## Start Excerpted text

[Forge] Skill versioning + drift detector - quality-stability per bundle SHA done

← Forge
Pin invocations to bundle_sha; raise drift events (KS + z-test) when new SHA's success/citation/latency diverge from prior.

Completion Notes

Auto-completed by supervisor after successful deploy to main

Git Commits (1)

Squash merge: orchestra/task/5d6c710c-skill-versioning-drift-detector-quality (3 commits) (#726)2026-04-27
Spec File

Effort: deep

Goal

migrations/114_skill_registry_canonical.py already gives every skill a version and bundle_sha, but agent_skill_invocations does not record
which version produced each output. When a bundle author edits the SKILL.md
prompt, the citation/error rate can shift silently. Build a drift detector
that pins each invocation to a (skill_name, bundle_sha) pair, computes
per-version quality distributions, and raises an alert whenever a new
version's success or citation rate diverges meaningfully from the prior
version on a matched workload.

Acceptance Criteria

☑ Migration migrations/20260428_skill_invocations_version.sql adds
bundle_sha TEXT and bundle_version TEXT columns to
agent_skill_invocations, plus partial index
idx_asi_skill_sha ON agent_skill_invocations(skill_name, bundle_sha).
scidex/agora/skill_evidence.py:_log_invocation reads the current
bundle_sha + version from the registry (cached in-process for
30 s) and writes both fields. Backfill SQL in the migration sets
historical rows to ('', '') so queries can WHERE bundle_sha != ''.

## End Excerpted text

→ Given exercise A
Please print the part of the skill versioning page between "[Forge] Skill versioning" and "Git Commits (1)", inclusive.
The skill versioning page and the listing have no connection to each other.

## Start Available records

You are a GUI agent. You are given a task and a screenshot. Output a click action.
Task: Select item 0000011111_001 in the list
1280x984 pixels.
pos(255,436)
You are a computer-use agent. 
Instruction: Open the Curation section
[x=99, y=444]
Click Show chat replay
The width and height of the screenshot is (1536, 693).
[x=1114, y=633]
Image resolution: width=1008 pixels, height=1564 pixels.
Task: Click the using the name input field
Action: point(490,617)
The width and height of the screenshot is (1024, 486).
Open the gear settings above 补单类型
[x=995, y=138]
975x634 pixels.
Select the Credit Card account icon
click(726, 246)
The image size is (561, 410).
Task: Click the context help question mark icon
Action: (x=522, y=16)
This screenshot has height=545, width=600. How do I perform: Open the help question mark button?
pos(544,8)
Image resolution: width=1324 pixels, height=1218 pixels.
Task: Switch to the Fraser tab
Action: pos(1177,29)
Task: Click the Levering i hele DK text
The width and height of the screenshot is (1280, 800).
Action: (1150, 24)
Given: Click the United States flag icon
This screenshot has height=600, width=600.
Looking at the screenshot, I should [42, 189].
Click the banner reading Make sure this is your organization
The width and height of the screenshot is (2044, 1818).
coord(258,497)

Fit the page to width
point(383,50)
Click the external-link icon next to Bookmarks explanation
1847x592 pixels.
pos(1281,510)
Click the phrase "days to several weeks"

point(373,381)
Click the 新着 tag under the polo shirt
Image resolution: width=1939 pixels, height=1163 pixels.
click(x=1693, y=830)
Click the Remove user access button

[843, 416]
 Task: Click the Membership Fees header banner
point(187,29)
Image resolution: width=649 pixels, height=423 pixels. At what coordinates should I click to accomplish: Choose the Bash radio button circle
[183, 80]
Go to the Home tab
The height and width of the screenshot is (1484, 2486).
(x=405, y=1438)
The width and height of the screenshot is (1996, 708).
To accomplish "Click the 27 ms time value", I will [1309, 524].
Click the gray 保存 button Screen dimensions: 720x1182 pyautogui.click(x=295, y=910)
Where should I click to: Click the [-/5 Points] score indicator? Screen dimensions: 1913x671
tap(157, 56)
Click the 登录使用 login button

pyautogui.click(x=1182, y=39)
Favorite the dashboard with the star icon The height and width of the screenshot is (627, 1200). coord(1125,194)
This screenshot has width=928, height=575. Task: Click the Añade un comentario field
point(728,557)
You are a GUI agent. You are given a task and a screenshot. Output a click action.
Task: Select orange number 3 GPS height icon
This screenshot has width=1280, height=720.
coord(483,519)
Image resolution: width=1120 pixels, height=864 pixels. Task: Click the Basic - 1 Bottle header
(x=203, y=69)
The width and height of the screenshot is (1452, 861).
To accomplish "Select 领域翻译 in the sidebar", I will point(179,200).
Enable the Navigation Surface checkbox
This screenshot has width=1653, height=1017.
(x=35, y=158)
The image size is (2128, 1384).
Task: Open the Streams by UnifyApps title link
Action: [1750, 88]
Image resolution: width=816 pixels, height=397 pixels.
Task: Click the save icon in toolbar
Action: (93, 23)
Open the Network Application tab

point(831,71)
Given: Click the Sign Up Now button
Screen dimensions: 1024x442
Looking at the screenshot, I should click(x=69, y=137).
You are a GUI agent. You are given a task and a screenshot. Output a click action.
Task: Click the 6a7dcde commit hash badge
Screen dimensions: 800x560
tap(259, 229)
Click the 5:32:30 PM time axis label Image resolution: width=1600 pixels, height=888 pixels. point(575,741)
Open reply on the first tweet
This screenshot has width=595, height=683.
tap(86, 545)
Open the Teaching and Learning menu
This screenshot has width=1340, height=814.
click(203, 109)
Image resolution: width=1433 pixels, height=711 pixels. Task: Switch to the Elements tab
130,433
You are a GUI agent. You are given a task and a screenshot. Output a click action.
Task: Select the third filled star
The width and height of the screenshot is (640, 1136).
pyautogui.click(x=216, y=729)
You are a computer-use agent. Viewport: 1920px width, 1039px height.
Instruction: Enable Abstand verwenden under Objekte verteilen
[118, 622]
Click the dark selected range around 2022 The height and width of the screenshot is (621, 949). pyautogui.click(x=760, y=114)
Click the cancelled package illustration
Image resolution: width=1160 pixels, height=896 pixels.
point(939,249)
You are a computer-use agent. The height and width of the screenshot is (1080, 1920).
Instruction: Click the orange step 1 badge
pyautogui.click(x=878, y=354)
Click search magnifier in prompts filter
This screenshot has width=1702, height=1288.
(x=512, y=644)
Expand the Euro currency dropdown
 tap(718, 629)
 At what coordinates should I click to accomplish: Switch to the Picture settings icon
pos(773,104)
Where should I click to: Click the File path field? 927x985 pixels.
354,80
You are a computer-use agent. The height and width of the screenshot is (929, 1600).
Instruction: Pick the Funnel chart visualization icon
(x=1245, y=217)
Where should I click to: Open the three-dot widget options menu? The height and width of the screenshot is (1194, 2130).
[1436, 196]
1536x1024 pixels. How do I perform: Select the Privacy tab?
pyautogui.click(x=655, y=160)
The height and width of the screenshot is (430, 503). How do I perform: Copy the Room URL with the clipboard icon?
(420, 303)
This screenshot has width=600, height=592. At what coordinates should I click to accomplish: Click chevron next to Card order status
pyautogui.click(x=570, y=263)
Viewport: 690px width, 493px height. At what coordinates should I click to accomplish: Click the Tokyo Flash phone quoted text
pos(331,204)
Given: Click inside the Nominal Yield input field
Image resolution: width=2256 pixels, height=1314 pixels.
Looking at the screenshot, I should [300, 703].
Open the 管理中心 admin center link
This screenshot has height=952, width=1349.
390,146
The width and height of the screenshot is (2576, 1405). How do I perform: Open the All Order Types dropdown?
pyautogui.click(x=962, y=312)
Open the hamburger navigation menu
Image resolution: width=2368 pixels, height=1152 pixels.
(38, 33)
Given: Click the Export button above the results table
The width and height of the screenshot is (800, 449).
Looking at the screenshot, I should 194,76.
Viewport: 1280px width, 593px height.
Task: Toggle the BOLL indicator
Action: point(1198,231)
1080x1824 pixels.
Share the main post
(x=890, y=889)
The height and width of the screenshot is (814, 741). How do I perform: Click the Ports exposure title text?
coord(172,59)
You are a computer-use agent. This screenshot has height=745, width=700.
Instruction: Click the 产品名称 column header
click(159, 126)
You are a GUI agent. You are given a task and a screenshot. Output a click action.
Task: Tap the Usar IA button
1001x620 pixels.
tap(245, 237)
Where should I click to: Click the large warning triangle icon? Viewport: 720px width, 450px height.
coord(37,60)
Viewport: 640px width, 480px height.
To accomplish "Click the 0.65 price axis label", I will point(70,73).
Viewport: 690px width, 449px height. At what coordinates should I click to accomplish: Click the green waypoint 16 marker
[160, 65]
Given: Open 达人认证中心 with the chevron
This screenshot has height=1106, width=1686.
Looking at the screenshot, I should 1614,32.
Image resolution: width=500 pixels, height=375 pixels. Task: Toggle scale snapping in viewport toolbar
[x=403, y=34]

## End Available records

→ Given exercise B
List each line of the listing that contains the string "menu", matching case exactly.

→ Task answer A
[Forge] Skill versioning + drift detector - quality-stability per bundle SHA done

← Forge
Pin invocations to bundle_sha; raise drift events (KS + z-test) when new SHA's success/citation/latency diverge from prior.

Completion Notes

Auto-completed by supervisor after successful deploy to main

Git Commits (1)

→ Task answer B
Open the Teaching and Learning menu
Where should I click to: Open the three-dot widget options menu? The height and width of the screenshot is (1194, 2130).
Open the hamburger navigation menu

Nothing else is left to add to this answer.